I rodenticidi sono il principale strumento di lotta nei confronti di topi e ratti. I prodotti si trovano in commercio sottoforma di esche in grani, polveri confezionate in bustine, sono derivati da dicumarolo o cumarine (warfarin e cumarina). 
Questi principi attivi sono noti per la loro azione anticoagulante, ovvero, alterano i meccanismi che regolano la coagulazione del sangue, causando la morte per emorragie interne.
 L’ingestione accidentale dei prodotti topicidi, di carogne di roditori avvelenati o dolosa, è un’eventualità purtroppo abbastanza frequente negli animali da compagnia.

══════════

> _Consegna_
Copia senza alcuna modifica, dal testo sui rodenticidi qui sopra, il tratto che si apre con le parole contenenti "I rodenticidi sono" e si chiude con "(warfarin e cumarina).".

> _Materiale di partenza_
══════════

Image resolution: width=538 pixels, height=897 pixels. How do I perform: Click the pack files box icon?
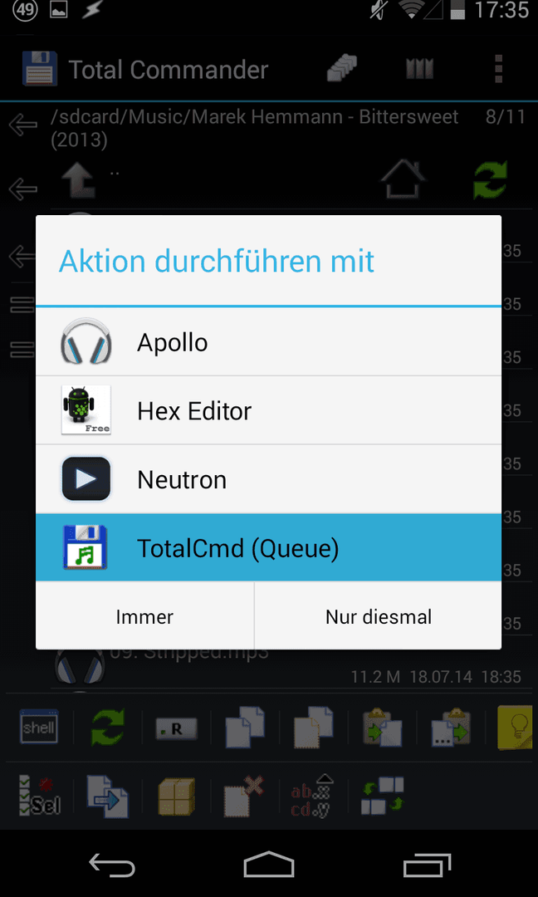[177, 797]
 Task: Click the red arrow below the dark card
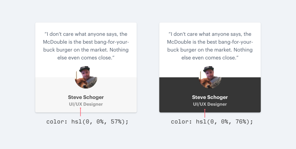[205, 113]
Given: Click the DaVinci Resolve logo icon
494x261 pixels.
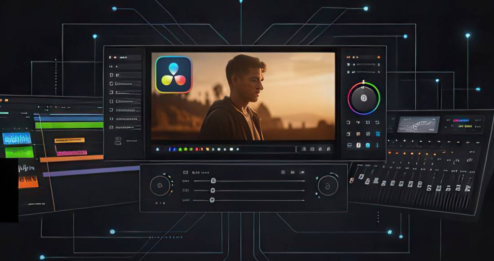Looking at the screenshot, I should coord(173,74).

══════════

> _Risultato atteso_
I rodenticidi sono il principale strumento di lotta nei confronti di topi e ratti. I prodotti si trovano in commercio sottoforma di esche in grani, polveri confezionate in bustine, sono derivati da dicumarolo o cumarine (warfarin e cumarina).